We will address each statute of conviction in turn.
(i) Florida Robbery Conviction
In Fritts, we held that a Florida conviction for robbery is a violent felony
under the elements clause of the ACCA. United States v. Fritts, 841 F.3d 937,
942-44 (11th Cir. 2016); see § 812.13, Fla.Stat. (2017). We have held that all
Florida robbery convictions under § 812.13, even without a firearm, qualify as a
crime of violence. Lockley, 632 F.3d at 1245; see Fritts, 841 F.3d at 940–42
(reaffirming Lockley post-Samuel Johnson, 135 S. Ct. 2551).

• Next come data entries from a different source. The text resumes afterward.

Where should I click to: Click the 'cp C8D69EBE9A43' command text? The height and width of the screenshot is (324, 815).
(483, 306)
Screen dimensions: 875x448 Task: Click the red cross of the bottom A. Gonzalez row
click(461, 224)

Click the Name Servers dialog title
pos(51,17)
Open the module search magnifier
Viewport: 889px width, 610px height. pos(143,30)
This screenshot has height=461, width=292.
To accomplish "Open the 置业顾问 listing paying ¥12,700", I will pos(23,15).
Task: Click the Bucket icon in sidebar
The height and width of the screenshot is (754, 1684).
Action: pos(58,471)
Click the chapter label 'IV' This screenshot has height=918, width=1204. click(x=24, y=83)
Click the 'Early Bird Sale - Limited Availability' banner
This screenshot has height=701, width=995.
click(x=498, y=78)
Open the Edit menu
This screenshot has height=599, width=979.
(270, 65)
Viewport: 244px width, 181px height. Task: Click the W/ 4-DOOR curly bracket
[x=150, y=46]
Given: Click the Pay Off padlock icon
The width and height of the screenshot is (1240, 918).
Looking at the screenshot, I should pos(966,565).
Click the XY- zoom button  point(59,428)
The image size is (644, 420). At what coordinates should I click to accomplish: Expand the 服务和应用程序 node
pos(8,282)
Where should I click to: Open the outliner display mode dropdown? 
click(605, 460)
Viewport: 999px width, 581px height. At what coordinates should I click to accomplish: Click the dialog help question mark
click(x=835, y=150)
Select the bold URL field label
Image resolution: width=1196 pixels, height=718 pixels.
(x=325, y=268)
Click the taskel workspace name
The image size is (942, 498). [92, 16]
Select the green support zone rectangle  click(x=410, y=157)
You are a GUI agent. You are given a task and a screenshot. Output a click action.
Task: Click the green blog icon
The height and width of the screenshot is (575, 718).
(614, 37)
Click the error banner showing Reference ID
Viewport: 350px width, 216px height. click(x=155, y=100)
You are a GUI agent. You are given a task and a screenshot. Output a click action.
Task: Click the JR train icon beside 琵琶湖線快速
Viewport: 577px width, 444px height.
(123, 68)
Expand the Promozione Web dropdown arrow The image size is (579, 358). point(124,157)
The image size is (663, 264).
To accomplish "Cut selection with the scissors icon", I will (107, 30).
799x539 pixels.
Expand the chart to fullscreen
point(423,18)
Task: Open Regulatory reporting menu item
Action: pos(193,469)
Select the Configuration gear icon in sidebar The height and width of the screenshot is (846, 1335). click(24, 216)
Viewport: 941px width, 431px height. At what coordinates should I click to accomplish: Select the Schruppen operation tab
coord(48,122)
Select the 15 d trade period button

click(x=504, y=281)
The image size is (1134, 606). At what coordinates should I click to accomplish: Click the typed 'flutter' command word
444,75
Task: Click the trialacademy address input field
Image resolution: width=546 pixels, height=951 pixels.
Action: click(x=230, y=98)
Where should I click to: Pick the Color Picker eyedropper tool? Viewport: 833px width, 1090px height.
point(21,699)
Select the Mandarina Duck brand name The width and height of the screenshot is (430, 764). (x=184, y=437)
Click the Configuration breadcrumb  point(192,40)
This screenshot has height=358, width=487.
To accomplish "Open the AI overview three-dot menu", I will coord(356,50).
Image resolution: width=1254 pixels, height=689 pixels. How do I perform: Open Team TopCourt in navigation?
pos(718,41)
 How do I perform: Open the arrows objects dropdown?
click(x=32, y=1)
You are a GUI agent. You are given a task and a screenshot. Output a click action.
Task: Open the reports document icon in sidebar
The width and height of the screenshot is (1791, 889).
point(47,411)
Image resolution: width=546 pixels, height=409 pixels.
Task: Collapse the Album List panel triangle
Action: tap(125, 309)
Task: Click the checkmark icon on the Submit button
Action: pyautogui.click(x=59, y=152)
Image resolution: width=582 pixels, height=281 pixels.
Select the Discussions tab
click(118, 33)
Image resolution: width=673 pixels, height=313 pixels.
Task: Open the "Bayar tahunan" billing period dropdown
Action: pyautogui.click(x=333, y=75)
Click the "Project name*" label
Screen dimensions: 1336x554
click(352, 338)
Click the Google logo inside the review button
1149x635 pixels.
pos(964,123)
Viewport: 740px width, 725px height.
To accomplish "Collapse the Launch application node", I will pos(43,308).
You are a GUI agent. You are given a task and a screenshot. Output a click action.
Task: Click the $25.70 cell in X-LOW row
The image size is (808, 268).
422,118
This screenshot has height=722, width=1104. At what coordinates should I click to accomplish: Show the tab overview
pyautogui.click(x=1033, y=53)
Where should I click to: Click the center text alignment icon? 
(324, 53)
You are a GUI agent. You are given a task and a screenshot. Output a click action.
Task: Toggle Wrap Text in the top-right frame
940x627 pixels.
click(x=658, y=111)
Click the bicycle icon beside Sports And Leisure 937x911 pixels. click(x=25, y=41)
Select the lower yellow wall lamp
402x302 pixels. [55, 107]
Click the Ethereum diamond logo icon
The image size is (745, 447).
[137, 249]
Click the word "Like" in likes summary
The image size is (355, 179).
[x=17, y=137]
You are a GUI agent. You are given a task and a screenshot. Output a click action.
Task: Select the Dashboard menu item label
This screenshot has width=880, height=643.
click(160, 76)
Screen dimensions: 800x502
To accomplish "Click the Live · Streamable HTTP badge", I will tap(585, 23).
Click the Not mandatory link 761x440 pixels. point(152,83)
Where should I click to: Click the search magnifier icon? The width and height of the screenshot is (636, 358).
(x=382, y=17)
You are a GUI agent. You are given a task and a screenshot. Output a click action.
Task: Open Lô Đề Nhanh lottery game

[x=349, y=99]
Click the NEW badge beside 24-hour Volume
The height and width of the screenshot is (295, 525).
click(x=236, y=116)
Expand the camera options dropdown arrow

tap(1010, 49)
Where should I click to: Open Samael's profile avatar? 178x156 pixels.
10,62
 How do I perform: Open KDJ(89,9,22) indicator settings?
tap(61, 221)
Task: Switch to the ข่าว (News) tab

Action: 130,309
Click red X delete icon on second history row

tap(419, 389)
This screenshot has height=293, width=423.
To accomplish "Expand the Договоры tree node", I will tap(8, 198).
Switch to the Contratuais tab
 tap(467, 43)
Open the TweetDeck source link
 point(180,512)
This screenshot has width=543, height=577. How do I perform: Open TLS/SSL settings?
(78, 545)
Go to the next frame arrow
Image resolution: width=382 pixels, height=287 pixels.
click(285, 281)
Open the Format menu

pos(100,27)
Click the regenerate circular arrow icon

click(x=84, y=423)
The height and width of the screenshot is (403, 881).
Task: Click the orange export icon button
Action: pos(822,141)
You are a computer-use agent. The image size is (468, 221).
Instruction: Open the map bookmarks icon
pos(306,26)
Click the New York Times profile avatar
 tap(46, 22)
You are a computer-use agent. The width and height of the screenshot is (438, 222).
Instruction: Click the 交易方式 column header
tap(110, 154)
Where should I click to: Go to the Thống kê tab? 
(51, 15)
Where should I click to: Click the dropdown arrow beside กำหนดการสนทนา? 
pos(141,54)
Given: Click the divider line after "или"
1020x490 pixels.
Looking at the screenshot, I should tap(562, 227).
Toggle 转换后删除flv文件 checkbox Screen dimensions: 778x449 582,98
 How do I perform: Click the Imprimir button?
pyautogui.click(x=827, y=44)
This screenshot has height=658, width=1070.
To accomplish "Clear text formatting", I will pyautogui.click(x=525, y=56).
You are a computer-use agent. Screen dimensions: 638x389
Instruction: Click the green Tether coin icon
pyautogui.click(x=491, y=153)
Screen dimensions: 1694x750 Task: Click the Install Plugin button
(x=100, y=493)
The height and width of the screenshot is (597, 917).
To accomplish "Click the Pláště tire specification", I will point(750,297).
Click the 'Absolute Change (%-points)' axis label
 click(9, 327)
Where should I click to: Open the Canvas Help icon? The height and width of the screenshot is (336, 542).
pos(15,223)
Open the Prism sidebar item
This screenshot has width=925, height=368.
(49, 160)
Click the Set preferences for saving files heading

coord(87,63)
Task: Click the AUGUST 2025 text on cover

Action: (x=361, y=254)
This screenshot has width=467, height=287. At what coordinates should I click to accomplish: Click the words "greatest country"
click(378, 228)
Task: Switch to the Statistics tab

Our binding circuit precedent thus forecloses Stacy’s argument. See Fritts,
841 F.3d at 942. Fritts involved the ACCA and the term “violent felony,” while
Lockley involved the career offender provisions of the Guidelines, U.S.S.G. §§
4B1.1 and 4B1.2, and the term “crime of violence.” The cases held that Florida
robbery under Fla. Stat. § 812.13 qualifies, under the elements clause and the
categorical approach, as a “violent felony” (in Fritts, 841 F.3d at 942-44), and as
a “crime of violence” (in Lockley, 632 F.3d at 1244-45). We apply the same
analysis in both situations. Lockley, 632 F.3d at 1243 n.5. Florida robbery, in
violation of Fla. Stat. § 812.13, is categorically a violent felony under the
ACCA’s elements clause and may serve as a predicate crime of violence offense.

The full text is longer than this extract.